- [Source document]
• • •
Physical therapy after—even before—breast cancer surgery sound like a novel approach? Though it currently may not be a routine aspect of care, Roberge says it should be. In her Wellesley, Massachusetts, practice, she sees breast cancer patients almost exclusively. She says she could use some backup.

“There are so few of us doing this work,” Roberge laments during a recent visit to Northeastern to talk to physical therapy students. “That’s why I’m here today—to try to excite and motivate, get physical therapy students to think about a patient population not normally thought about in our profession.”

Roberge also does a lot of talking to nurses and doctors, and other physical therapists, because she’s seen what can happen to women after breast cancer surgery. An arm’s range of motion may decrease. A shoulder may freeze. Some women can’t get their arm into the proper position for radiation treatments.
• • •
- [Work instruction 1] According to the passage on physical therapy after breast cancer surgery, in what town and state is Roberge's practice located?
- [Work instruction 2] Proceed with the passage on physical therapy after breast cancer surgery, picking up directly after its final sentence.

- [Material shown]
• • •
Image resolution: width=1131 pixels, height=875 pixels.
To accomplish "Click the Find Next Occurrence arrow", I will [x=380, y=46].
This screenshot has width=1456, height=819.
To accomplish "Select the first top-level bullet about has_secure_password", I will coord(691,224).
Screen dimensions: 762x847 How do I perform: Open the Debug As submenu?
• • •
- [Result 1] Wellesley, Massachusetts

- [Result 2]
Or a lifelong condition called lymphedema may strike, when lymph node removal—common in breast cancer surgery—leads to an accumulation of lymphatic fluid, causing painful swelling.

“My patients who have lymphedema tell me nobody ever told them this could happen,” says Roberge. “Do you believe women aren’t told about this? That’s why I’m up on my soapbox.”

Before surgery, says Roberge, soft-tissue massage and exercise can help prevent range-of-motion problems by loosening tight muscles and healing existing shoulder injuries that surgery could aggravate. After surgery, the same techniques can be used to clear radiation-induced scar tissue and increase range of motion.

To prevent or treat lymphedema, physical therapists can manually drain lymphatic fluid to decrease the swelling. And they can advise patients on other ways to avoid the condition—by wearing a compression sleeve during certain activities, for instance, and taking meticulous care of cuts and burns.

Though physical therapists who work with breast cancer patients need specialized training, “this is not rocket science,” Roberge says. “It’s just another application of physical therapy that has been overlooked and underutilized.”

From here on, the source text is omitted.